El poeta no necesita tocarte para conocer la turgencia de tus formas y le basta con mirarte a los ojos para imaginar el color de tus tristezas. El poeta sabe que sueñas, entre hielo y hielo, con el frescor de una pradera verde, con un amanecer nuevo cuando cierras la persiana y sales del bar con premura, en el intento de evitar que la mañana inminente te atrape en las calles deshabitadas de la ciudad dormida. El poeta sabe que sueñas con el arrobo de una palabra tierna después de cada impertinencia y, en la distancia, imagina la expesión de tu cara si tuviera ocasión de susurrarte las que escribió para ti mientras arropa tu cansancio.
El poeta sonríe cuando te encuentras alegre, cuando intuye que la vida te mostró su cara amable. Sí, sonríe por ti cuando tiene la certeza de que los dioses te regalaron sentencias propicias, y agradece al señor de las aceras que cuide tu camino de regreso a casa.
Podría sentarse (o esconderse) al amparo del refugio que supone la umbría de los portales y hacer sinfonía del sonido de tus pasos o fuegos artificiales con las últimas lágrimas, ambarinas, que derraman las farolas, tan cansadas como tú, sobre las aceras conocidas.
El poeta te observó toda la noche, atrincherado en el recodo último de tu barra, abarrotada de prisas y voces en disonancia, de urgencias vacías, de cantos de cisne, de promesas lujuriosas que se diluyen con la próxima mirada que roba la turgencia de escotes falsificados. Y creen los patosos reincidentes que todo es negociable a partir de la tercera copa.
Tus manos, mientras, repiten la cadencia conocida y, esta vez, no eres amable. Las sonrisas de las camareras son regalos selectivos. Fuera, todo sigue su curso y te sonrojas si se cruzan tu mirada y su osadía. El poeta te mira y escribe, escondido tras un vaso mediado y una libreta repleta de versos que encierran su mundo de caminos inventados a ninguna parte.

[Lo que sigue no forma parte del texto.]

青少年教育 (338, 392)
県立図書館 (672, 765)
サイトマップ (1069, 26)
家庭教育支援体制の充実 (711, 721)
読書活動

El poeta te mira. El poeta te escribe y retiene conversaciones inventadas, las enjaula entre barrotes de tinta indeleble. Tan robustos como la tenacidad de tu firmeza; frágiles como las palabras muertas que quedan enterradas en libretas:
Hoy te he amado tres segundos
por decir
no pongas más hielo en su copa.
Ya sé dónde esconder
mis palabras, mis miradas.
Unas en la caja registradora;
las otras las guardé bajo tu espalda.
Si tuviera valor, buscaría palabras
y el momento de decirlas.
Si tuviera valor,
mantendría tu mirada
y mi sonrisa sería más abierta.
Si tuviera valor, diría algo más
que ponme otro y gracias.
Fuiste amable:
cinco euros no es demasiado
por una sonrisa.
Entonces, el poeta recoge sus historias y camina en dirección al Hotel de los Corazones Rotos. Porque no son tus tetas lo que mira cuando se fija en tu escote; intenta desentrañar si se esconde, bajo él, algún latido.